The aging-associated ROS and impaired functions of elderly donor-derived AT-MSCs to decrease the necrotic area of the flap mouse model. (A) The ROS expression in infant and elderly AT-MSCs. (n = 5). (B) The mRNA expression of pro-inflammatory factors in infant and elderly AT-MSCs (n = 5). (C) The mRNA expression of wound healing-related growth factors in infant and elderly AT-MSCs (n = 5). (D) The migration scratch assay of infant and elderly AT-MSCs, magnification 4 ×. Bar indicates 200 μM (n = 5). (E) The transwell assay of EPCs and ECs co-cultured with infant and elderly AT-MSCs magnification 10 ×. Bar indicates 200 μM (n = 5). (F) The tube formation of EPCs and ECs in the infant and elderly AT-MSC-conditioned medium, magnification 4 ×. Bar indicates 200 μM (n = 5). (G) Transplantation of infant and elderly AT-MSCs to an in vivo streptozotocin-induced diabetic ischemic flap mouse model (n = 5). (H) Immunohistochemical staining with PE-labeled anti-CD45 and Mac 1 on the third day and CD-31 on the seventh day of transplantation of the necrotic areas.

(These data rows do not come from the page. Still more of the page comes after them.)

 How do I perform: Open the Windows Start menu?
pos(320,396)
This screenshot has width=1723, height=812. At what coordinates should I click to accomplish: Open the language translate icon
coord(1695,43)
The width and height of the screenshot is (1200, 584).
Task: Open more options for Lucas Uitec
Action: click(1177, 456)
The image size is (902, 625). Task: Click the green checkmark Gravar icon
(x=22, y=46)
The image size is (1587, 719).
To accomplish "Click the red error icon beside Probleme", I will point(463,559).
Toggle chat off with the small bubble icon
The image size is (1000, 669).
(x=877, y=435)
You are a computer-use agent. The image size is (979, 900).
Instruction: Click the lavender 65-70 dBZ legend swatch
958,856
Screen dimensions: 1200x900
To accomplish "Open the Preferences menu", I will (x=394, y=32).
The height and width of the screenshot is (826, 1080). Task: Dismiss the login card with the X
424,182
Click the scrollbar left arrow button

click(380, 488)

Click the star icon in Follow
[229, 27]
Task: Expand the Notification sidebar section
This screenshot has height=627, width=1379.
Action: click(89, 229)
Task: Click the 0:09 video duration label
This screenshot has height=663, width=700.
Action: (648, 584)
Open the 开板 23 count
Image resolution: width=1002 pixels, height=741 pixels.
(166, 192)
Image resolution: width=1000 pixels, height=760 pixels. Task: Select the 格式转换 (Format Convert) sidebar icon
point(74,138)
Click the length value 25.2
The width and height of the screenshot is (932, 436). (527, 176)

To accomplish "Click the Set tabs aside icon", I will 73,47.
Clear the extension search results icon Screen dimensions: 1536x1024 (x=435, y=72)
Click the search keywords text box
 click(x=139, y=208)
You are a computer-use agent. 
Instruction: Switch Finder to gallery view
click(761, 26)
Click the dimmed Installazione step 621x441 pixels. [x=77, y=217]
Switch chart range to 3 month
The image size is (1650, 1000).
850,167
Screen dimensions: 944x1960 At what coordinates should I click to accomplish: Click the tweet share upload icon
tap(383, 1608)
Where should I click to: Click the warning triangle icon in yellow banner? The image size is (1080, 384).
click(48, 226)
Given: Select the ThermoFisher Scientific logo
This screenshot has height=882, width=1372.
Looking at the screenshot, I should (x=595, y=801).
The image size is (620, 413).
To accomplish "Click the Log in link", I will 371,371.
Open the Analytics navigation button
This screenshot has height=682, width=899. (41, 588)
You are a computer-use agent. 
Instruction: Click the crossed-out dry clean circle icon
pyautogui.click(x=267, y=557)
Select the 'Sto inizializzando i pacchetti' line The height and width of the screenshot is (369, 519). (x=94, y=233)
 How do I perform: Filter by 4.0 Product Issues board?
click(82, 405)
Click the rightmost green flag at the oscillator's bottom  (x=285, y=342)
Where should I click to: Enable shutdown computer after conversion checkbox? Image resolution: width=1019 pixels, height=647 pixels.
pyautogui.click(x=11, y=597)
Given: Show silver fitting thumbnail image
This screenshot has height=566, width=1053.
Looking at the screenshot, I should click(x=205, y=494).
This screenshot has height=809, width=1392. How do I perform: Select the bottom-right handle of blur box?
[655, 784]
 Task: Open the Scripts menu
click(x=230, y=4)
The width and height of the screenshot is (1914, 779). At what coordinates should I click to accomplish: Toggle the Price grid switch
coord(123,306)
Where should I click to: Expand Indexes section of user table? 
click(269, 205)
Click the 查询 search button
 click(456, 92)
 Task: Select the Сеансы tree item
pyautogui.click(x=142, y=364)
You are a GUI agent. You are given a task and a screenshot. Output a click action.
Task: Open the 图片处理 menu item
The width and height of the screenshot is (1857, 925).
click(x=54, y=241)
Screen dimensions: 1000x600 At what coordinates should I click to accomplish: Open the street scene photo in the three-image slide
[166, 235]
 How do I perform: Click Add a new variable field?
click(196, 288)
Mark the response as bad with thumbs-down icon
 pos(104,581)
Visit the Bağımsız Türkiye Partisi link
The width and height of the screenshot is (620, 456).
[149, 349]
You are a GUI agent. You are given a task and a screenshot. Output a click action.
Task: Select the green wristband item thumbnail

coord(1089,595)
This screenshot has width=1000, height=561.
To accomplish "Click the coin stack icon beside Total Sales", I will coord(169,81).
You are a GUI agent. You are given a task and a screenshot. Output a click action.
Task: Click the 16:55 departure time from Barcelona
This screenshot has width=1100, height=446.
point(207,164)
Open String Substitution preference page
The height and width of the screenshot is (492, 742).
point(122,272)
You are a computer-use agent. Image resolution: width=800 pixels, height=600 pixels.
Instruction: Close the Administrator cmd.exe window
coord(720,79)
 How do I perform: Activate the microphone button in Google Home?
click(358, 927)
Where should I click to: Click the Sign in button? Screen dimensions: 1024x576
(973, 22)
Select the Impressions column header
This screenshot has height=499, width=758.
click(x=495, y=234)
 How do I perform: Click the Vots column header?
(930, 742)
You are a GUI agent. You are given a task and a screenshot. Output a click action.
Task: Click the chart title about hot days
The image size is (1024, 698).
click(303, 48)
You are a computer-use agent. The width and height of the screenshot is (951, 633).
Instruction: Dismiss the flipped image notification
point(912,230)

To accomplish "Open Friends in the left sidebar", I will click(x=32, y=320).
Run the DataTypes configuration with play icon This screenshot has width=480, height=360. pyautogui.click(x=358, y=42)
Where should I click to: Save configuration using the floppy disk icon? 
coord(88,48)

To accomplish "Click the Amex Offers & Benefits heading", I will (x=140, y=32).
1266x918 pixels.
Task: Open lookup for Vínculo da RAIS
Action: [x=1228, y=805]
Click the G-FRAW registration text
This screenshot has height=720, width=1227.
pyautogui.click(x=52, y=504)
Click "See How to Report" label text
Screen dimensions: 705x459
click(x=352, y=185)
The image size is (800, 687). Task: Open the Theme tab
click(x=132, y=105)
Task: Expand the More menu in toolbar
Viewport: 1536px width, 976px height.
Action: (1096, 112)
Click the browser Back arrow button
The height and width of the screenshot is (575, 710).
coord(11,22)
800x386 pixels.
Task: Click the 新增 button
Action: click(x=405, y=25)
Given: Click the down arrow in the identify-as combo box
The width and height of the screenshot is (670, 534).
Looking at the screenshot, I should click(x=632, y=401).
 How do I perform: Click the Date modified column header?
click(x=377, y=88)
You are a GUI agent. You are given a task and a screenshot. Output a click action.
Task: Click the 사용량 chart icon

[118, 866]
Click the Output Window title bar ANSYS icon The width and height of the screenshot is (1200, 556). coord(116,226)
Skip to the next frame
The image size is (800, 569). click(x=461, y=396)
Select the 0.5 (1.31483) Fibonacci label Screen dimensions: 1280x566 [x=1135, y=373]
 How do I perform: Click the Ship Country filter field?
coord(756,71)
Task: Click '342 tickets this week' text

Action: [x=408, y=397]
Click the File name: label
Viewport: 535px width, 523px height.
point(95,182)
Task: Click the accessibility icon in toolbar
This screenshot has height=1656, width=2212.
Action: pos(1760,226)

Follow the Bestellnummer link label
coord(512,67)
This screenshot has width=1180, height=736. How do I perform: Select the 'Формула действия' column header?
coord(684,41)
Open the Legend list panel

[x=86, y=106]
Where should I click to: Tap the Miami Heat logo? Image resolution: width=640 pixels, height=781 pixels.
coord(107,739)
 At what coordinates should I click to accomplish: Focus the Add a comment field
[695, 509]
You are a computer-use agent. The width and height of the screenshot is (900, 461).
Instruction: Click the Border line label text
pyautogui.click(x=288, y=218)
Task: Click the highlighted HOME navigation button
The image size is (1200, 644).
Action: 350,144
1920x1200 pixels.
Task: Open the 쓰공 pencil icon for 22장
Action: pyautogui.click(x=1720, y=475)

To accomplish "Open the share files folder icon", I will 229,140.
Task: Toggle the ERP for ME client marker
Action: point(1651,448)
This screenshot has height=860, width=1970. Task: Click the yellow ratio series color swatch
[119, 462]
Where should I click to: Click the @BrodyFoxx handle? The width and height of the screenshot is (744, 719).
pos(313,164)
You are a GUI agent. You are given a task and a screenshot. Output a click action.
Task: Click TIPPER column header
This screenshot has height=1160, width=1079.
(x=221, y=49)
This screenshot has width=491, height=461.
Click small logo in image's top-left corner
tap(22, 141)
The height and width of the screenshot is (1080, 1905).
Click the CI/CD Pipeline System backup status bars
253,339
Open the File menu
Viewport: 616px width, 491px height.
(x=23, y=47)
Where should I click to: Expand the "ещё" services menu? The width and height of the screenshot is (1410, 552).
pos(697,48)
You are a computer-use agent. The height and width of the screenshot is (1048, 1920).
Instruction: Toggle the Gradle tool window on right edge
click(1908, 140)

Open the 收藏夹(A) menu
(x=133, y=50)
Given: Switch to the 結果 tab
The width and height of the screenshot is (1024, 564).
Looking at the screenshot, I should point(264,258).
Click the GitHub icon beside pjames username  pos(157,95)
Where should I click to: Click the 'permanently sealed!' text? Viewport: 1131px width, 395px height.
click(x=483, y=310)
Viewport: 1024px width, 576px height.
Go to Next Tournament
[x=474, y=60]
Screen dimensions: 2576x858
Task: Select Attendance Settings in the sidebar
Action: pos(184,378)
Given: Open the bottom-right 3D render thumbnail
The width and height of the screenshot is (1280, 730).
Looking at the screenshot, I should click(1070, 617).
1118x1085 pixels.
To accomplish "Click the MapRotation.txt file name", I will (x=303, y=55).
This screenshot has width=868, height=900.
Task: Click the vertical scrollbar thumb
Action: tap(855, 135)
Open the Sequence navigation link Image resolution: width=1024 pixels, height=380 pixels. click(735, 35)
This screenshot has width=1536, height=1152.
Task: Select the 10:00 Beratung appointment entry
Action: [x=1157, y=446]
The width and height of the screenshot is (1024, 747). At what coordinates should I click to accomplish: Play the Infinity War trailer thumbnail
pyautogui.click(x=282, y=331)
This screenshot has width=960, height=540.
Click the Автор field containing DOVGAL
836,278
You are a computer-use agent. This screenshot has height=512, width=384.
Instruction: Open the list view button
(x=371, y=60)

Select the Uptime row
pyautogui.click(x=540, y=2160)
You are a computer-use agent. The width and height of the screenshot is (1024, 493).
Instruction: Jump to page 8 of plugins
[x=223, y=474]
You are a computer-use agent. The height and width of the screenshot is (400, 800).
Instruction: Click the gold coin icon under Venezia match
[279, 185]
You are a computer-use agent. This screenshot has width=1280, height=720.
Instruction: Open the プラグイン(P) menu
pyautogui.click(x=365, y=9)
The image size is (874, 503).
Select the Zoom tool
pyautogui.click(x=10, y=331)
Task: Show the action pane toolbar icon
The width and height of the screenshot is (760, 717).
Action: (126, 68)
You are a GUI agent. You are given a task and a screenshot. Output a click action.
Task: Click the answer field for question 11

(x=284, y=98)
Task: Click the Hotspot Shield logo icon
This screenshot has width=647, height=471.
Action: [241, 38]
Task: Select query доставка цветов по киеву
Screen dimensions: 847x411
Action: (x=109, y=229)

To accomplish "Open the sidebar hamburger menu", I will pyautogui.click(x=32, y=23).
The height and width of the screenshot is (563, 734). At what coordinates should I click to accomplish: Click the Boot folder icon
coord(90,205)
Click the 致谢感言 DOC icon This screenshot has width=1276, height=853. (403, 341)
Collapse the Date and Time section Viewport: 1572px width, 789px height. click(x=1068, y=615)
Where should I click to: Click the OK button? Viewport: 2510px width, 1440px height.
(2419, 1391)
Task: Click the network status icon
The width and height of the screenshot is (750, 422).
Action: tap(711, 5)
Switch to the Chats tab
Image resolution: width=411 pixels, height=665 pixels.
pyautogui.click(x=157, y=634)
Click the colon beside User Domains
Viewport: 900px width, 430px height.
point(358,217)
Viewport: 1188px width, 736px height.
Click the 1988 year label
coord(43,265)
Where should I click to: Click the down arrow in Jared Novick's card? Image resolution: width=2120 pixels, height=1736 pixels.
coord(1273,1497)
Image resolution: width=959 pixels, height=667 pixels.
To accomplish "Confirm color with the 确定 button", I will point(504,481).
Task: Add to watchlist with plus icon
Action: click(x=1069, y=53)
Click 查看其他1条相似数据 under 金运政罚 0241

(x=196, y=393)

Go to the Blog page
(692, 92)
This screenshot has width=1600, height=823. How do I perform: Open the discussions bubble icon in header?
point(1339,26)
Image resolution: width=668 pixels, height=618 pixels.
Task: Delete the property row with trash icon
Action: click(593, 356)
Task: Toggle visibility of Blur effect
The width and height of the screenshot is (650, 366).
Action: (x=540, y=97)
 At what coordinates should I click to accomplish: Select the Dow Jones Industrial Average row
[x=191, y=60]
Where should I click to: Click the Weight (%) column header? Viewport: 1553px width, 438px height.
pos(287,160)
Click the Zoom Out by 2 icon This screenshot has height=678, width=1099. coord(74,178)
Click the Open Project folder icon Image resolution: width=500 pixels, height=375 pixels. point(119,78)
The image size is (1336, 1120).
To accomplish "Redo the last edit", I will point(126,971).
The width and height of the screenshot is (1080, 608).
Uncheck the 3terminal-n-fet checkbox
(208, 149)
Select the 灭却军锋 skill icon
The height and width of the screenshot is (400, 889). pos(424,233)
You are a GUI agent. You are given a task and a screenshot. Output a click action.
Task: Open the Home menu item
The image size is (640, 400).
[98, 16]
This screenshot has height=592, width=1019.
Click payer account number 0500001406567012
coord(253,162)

The brown dots indicate positive cells, magnification 10 ×. Bar indicates 200 μM (n = 5). (I) The expression of ROS in elderly AT-MSCs in the presence of antioxidants (n = 5). (J) The cellular senescence of elderly AT-MSCs in the presence of antioxidants (n = 5). (K) Transplantation of elderly AT-MSCs and antioxidant-treated elderly AT-MSCs to an in vivo diabetic ischemic flap mouse model. Edaravone (Eda, 20 µM) and N-acetylcystein (NAC 2 mM) were used as antioxidants with a treatment time of 24 h (n = 5). In all above experiments, infant AT-MSCs and elderly AT-MSCs were derived from 5 different donors, respectively (n = 5). AT-MSCs were at passage 3 to passage 8, and the comparison was conducted with infant AT-MSCs and elderly AT-MSCs at the same passage number. The data represent the mean ± SD, ***P < 0.001, **P < 0.01, *P < 0.05, ns no significance. The experiments were performed in triplicate.